Double tracking guitars and quad tracking guitars is 2 of the most famous ways to pan the guitars in your stereo field.
Many people argue about which is the best technique. I can tell you one thing. There’s no best technique. It really depends on the song and the sound that you want to achieve.
Let me tell you about a quad tracked technique that many people use.
Famous Quad Tracking Technique
When Quadtracking guitars you can use this famous technique:
- Record 2 takes with the same guitars and amp/cabinet settings and pan them 100% Left and Right.
- Record 2 extra takes with different amps and cabs and pan 75 or 80% Left and Right.
- Group the takes. (Group 1 – 100%, Group 2 – 75%).
- Play with the volume fader of the 2nd group. You can easily have an up to 6% volume difference between the groups.
- By playing with the faders you’ll create a new a sound. Experiment.
- Send these 2 guitar groups to a 3rd and final guitar group, for example:
Electric Guitars Final Sound
- Blend the final sound (groups) with the rest of the mix – drums, bass, vocals and possibly synths.
But Is Quad Tracking Always Better Than Double Tracking?
The answer is… No.
I know that you all love the thick, huge and fat Rammstein guitar sound. But quad tracking is not the only thing we need to do to have this powerful guitar sound.
You need the right combination of high quality amps and cabs and mostly… great recording takes.
Quad tracking is dangerous when the guitar player can’t play tight.
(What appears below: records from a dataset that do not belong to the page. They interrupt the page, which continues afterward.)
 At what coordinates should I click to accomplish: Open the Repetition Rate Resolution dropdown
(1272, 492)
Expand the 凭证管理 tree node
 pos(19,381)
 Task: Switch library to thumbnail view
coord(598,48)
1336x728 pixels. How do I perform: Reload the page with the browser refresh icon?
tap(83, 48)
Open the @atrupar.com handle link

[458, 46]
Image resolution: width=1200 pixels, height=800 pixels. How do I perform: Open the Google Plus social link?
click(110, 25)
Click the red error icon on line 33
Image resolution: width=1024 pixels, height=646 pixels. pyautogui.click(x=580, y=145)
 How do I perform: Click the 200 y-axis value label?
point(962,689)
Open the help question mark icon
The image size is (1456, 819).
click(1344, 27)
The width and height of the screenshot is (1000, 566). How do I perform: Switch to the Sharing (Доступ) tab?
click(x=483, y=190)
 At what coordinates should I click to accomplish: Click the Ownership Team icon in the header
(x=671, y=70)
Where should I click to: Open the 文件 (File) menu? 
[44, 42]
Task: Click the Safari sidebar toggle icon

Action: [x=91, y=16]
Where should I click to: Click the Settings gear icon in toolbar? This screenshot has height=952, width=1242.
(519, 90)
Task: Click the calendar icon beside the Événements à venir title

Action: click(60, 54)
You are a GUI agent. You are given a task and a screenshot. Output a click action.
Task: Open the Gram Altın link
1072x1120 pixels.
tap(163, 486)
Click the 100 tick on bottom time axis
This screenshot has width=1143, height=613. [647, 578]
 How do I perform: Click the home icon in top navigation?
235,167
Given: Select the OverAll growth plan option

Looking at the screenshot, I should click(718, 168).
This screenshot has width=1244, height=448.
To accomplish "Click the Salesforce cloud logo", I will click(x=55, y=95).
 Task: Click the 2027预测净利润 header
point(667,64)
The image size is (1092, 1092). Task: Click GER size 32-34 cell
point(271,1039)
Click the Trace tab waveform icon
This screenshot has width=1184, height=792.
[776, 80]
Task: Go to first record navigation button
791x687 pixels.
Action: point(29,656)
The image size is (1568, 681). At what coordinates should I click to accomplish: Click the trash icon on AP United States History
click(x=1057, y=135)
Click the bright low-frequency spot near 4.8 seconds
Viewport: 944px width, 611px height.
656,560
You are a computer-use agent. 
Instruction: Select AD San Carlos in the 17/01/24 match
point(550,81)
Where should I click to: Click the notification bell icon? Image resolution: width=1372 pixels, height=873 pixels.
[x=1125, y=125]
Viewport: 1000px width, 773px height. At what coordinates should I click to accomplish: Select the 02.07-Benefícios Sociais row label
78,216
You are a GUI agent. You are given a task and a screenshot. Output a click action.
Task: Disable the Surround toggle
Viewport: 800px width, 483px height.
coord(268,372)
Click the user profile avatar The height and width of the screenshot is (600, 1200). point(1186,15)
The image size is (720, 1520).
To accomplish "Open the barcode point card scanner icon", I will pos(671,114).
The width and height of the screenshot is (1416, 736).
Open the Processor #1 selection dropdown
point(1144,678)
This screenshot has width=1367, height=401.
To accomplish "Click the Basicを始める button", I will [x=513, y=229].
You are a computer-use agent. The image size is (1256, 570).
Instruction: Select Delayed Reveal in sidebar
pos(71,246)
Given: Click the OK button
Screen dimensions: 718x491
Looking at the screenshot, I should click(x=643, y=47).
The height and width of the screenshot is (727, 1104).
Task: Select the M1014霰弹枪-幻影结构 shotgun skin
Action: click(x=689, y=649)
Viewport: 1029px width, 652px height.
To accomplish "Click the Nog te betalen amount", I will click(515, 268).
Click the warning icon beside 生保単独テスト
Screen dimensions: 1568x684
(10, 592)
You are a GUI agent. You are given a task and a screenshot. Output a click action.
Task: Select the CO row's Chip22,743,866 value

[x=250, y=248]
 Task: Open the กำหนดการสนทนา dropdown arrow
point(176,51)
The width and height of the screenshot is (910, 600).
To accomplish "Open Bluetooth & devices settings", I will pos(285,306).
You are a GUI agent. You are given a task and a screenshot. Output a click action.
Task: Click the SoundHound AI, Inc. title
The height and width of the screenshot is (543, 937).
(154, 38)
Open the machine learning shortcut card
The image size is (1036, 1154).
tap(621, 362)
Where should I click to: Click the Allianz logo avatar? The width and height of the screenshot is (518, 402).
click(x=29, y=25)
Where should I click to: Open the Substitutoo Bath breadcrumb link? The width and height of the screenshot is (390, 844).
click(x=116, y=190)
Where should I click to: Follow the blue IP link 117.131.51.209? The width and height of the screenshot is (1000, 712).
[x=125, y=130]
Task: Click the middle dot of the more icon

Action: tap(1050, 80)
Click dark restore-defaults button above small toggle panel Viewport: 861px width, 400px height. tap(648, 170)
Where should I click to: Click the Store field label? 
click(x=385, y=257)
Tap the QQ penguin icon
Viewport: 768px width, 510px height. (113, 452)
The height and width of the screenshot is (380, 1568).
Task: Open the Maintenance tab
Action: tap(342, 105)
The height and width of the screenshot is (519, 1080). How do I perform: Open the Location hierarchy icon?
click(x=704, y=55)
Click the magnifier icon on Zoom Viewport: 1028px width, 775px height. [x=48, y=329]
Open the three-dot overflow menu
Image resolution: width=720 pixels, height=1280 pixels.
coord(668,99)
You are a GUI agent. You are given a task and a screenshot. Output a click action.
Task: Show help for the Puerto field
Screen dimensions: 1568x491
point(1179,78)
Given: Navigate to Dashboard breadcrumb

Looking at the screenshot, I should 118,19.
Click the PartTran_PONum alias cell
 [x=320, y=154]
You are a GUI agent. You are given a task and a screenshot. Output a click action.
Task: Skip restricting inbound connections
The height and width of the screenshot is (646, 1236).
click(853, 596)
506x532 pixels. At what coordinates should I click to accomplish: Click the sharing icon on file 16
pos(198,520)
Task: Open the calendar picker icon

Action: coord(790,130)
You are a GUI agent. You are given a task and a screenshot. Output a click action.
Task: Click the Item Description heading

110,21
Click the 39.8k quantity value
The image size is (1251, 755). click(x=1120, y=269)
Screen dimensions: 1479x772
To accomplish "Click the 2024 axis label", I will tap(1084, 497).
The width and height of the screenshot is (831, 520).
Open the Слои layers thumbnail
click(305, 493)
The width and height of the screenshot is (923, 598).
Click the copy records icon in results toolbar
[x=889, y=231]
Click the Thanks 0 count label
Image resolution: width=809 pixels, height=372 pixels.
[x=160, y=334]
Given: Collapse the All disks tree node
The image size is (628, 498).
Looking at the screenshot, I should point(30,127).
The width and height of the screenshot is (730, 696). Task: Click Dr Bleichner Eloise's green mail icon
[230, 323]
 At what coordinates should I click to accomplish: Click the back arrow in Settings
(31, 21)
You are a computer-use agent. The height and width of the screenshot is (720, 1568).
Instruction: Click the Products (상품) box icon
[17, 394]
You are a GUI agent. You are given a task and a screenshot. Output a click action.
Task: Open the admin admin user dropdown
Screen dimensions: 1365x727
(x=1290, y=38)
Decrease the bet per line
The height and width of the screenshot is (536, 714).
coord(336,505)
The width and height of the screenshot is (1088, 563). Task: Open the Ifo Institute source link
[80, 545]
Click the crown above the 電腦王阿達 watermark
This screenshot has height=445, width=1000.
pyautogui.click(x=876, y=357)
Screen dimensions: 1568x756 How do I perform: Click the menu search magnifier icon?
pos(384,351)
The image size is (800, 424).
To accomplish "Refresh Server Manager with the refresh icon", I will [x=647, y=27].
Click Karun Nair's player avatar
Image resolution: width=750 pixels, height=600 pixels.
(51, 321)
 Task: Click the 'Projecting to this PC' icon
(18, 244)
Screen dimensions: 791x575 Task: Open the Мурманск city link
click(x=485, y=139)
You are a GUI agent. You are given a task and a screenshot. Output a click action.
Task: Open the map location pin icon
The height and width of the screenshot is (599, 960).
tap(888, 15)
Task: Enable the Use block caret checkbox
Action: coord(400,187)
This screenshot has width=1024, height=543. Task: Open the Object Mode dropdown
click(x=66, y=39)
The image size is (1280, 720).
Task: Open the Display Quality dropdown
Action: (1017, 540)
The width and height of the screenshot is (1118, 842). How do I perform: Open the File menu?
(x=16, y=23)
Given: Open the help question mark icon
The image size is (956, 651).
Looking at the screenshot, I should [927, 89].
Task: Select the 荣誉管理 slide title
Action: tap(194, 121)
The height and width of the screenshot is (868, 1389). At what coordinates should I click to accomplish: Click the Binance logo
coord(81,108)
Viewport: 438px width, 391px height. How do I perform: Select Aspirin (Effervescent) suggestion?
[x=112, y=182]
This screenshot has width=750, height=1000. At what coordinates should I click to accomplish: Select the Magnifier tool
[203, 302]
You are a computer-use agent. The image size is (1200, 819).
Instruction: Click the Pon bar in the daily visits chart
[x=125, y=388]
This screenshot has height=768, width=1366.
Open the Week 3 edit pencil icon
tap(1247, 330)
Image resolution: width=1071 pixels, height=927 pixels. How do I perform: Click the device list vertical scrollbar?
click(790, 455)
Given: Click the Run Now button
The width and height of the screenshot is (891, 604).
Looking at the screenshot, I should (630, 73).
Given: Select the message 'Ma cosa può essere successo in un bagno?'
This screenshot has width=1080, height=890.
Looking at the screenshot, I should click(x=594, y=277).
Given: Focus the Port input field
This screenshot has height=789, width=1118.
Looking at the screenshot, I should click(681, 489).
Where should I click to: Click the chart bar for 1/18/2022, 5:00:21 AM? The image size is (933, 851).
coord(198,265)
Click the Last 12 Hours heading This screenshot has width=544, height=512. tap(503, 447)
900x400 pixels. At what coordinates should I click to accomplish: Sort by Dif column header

I highly suggest to use 2 takes if your guitar player has a hard time recording.
And we should not forget the bass guitar. Many people think that quadtracking produces the fat guitar sound… No.
I am a guitar lover myself and I couldn’t admit that the bass guitar plays a huge role to the mix. Even a more important role than the 4 guitar takes!
So… Should I Use Quad Tracking or Double Tracking?
Start with double tracking and a great bass guitar sound.
90% of the time you won’t need anything else.
Many famous producers stopped using 4 takes cause of the issues they used to come across.
Most of them said that if you spend more time tweaking the cab settings and moving the microphone, it would be enough as long as you do the same for the bass guitar.
If you followed the above steps and you still feel that “something is missing” from your guitar sound then you can try recording 2 extra takes using different guitars, amps and cabs.
Never Duplicate Tracks – Always Record Each Take
I’ve also created a video tutorial for you.
There are a couple more tips that I haven’t included in the article above so make sure to watch it!
Here’s what you are going learn:
- What Dual Tracking is
- What Quad Tracking is
- Why we should not copy-paste (duplicate) the tracks
- A live audio example between duplicating and re-recording
Double Tracking Guitars and Quad Tracking Guitars –
Watch in 1080p!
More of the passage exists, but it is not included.